Her one real friend was a curious choice—a fragile spinster who taught English and History, Miss Ada Tenafee, impoverished connection of the ancient and honorable Tenafee clan, in whose thinly fleshed veins the blue blood ran fiercely. The singularly vivid child made an instant appeal to “Miz-zada,” as her hectoring pupils called her, while Glen felt for her something of the chivalrous pity she had given her mother. Her devotion deepened with perspective: Effie’s foolish, futile ways grew dim and dimmer in her memory.
It was the opposite with her father. “Whyn’t you bring young ones home to supper?” he would demand. “Whyn’t you go play with ’em?” He was secretly dashed. Was his system failing as utterly as his wife’s had done? Then it was her fault—because she had spoiled the child in her formative years. He criticized and resented Effie more in her grave than ever when she was moving about his house at her hesitating gait, soft eyes and soft chin tremulous.
Once, tripping over the Persian rug, his temper flared. “Oh, damn that thing anyway! Always did detest it! Get rid of it! Give it to the darky!”
Glen, looking up from her Ancient History, stared at him. She could not know that his sore heart harked back to a honeymoon day, with a blue-eyed bride kneeling and worshiping, setting up her delicate standards to belittle his, but she did remember the incident of the fairy tale.
“For nine long years I’ve been looking at it and wishing for things I knew I could never have!”
The girl left her chair, walked to the rug and smoothed it into place again, looking gravely down at its old rose and mauve, its fawns and deep blues. “No, I won’t ever give it away,” she said, very quietly. “She liked it, and I like it.”
Then the doctor stamped out of the room, swearing, banging the door behind him, ashamed of himself, and furious for being ashamed, and his child looked after him consideringly.
His practice narrowed down to the mill hands and the mountaineers. It was the work which interested him most, and he put heart into it as well as head. They needed him; they were grateful, after their fashion, and though he raged at them for failing to follow his instructions for sanitation and hygiene, he continued to tend them faithfully. The mill workers were a sallow and bloodless lot, in the main, spiritless and indifferent, but the mountaineers gave him the keenest possible pleasure.
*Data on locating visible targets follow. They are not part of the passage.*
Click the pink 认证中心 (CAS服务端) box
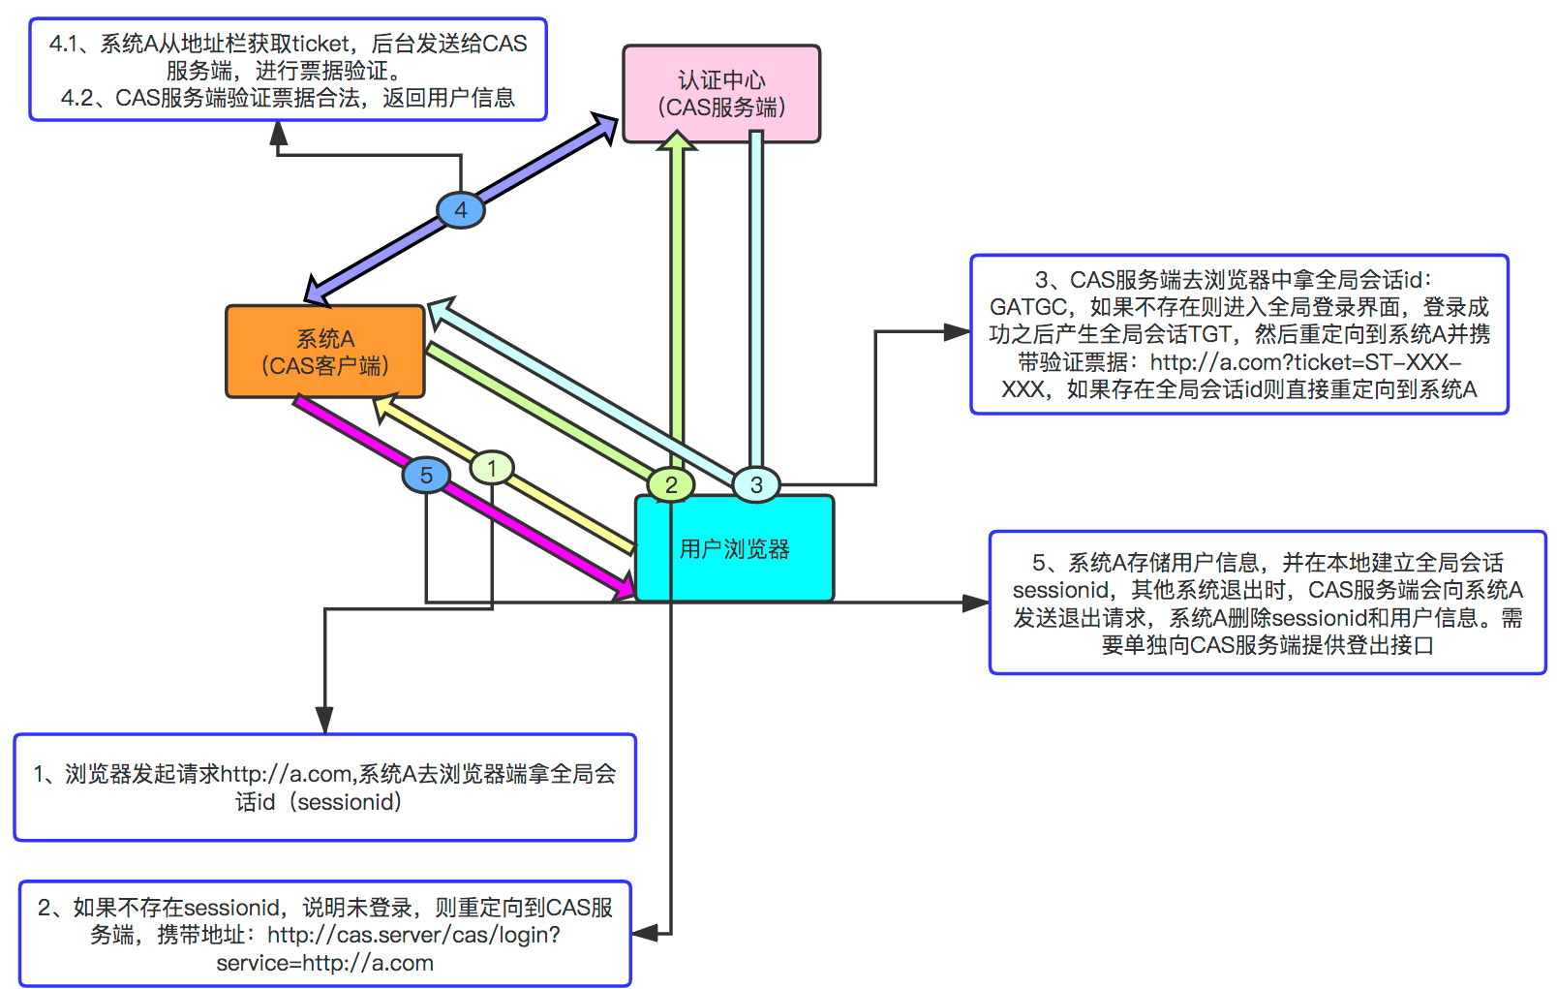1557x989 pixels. [721, 94]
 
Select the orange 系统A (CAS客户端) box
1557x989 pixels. [325, 352]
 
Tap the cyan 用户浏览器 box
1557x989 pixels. [734, 549]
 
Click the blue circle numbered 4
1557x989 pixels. [461, 210]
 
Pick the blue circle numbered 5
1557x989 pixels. [426, 475]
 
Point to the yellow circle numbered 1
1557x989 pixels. [492, 469]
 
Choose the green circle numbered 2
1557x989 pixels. [671, 485]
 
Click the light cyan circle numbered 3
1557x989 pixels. [756, 484]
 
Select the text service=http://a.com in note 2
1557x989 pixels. [324, 963]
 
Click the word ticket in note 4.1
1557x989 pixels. [321, 44]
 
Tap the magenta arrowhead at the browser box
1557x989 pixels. [624, 586]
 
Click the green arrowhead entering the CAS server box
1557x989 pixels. [677, 142]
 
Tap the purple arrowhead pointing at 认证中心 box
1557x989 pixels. [605, 127]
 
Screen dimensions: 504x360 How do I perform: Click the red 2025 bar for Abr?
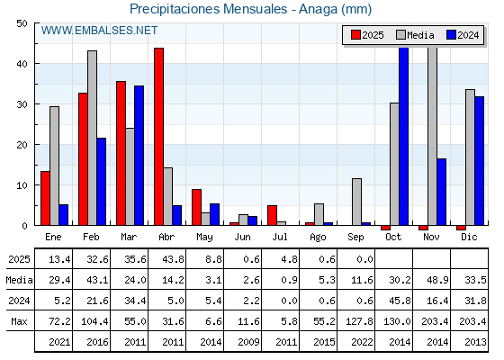158,137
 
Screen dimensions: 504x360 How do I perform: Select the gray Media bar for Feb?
92,138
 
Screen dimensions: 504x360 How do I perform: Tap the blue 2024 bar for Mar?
140,156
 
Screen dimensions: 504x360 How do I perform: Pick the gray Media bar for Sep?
356,202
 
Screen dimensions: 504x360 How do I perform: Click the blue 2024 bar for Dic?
479,161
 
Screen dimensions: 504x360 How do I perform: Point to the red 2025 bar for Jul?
272,215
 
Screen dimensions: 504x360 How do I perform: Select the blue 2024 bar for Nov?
442,192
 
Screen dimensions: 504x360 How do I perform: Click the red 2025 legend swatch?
356,35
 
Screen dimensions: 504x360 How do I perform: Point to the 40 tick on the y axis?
22,64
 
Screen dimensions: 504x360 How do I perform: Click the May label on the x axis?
204,238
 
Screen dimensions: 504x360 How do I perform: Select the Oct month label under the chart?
393,238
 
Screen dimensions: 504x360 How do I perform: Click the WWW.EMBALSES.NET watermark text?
99,31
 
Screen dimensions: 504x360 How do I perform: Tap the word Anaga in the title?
319,9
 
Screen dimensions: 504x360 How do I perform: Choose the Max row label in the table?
19,321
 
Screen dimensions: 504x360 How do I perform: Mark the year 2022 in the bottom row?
362,342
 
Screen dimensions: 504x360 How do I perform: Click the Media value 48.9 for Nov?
437,280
“Best stock in the country,” he stated often to Glen. “Just give ’em roads and schooling, and watch ’em come on!”
He took a shameless delight in their blood feuds; it was exactly his own idea of settling disputes, for he grew more testy and truculent with the years. Evenings, when he was not called out, Glen read aloud to him from radical books and certain weeklies of daring and rather destructive opinions, and he got a satisfactory reaction for his vicarious rebellions. Actually, his radicalism was less than skin deep; he was, at heart, rather well content with his government’s behavior, and swarthy soap-box orators (there had been an influx of South European labor to the mills) roused him to heated combat, though the speakers might be voicing, more violently, the very same views as the weeklies.